___ Data shown

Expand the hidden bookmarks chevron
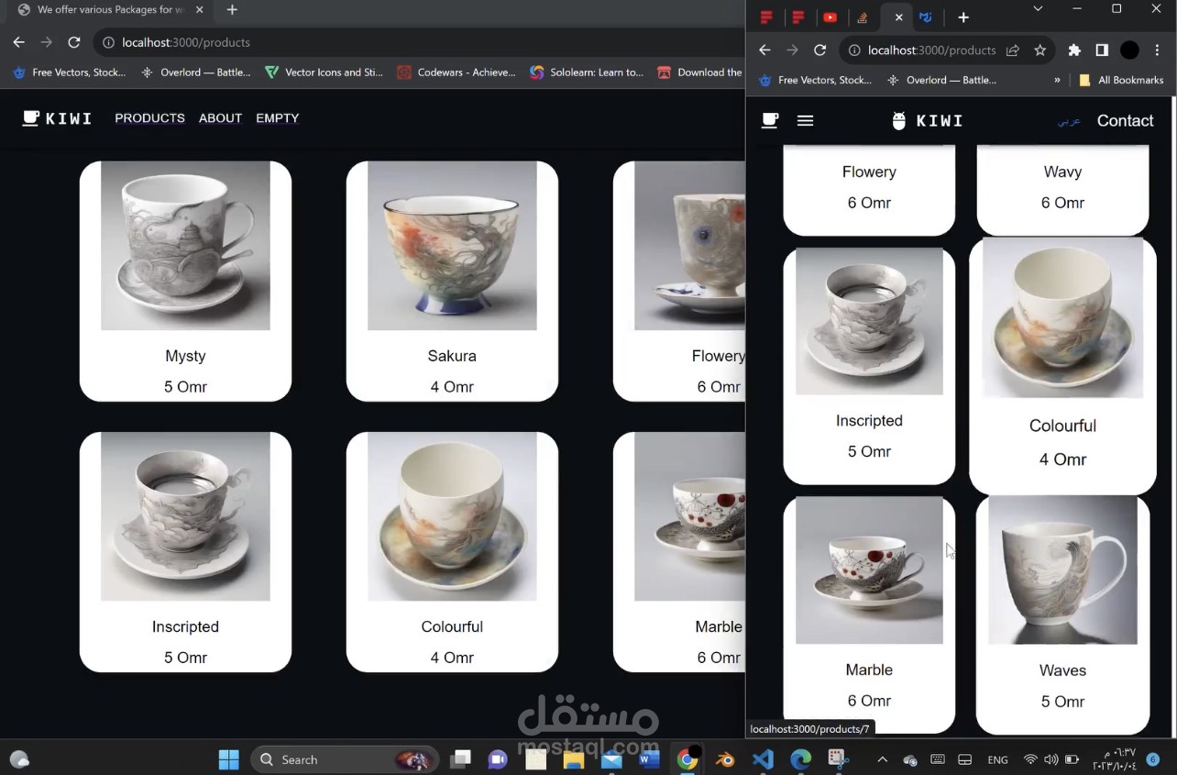 point(1057,80)
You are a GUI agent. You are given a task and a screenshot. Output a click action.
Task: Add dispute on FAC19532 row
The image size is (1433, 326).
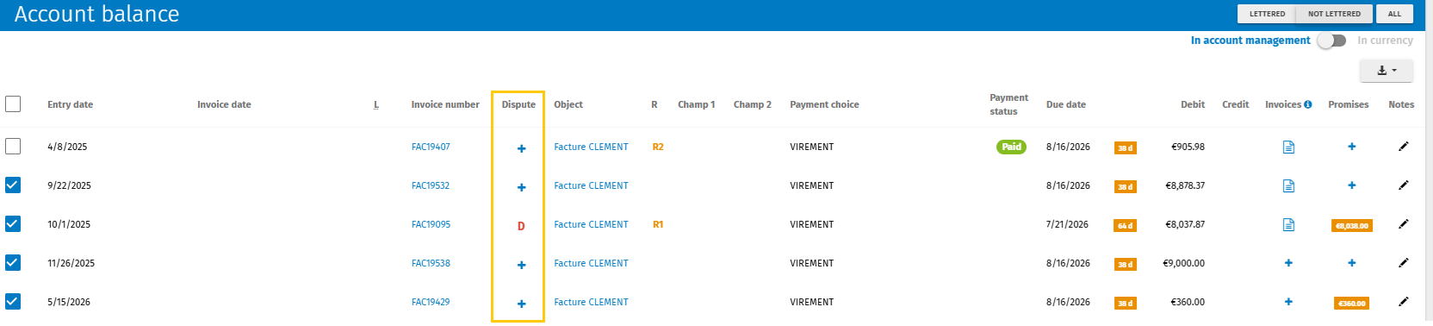[521, 187]
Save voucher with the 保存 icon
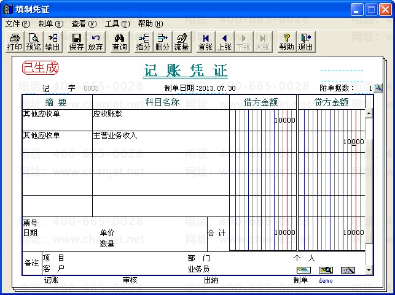The height and width of the screenshot is (295, 395). [77, 42]
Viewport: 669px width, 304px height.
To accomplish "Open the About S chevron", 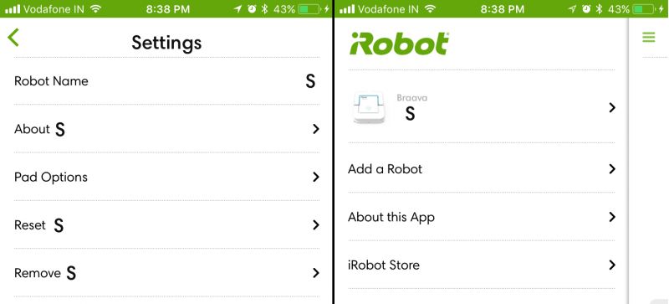I will (x=316, y=129).
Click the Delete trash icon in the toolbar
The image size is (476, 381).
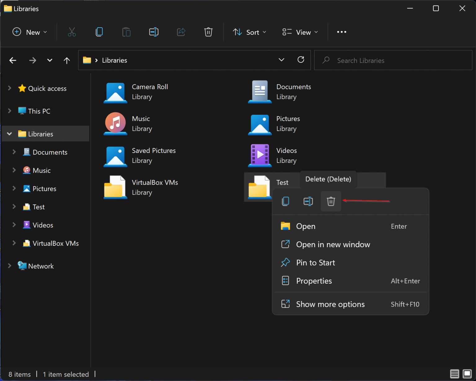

______

◆ **Short problem**
Starting at the line that contains "Click the Delete trash icon in the toolbar", repeat each line through the end of the records without any changes. Leave the pictures out of your answer.

◆ **Answer for this exercise**
Click the Delete trash icon in the toolbar
The image size is (476, 381).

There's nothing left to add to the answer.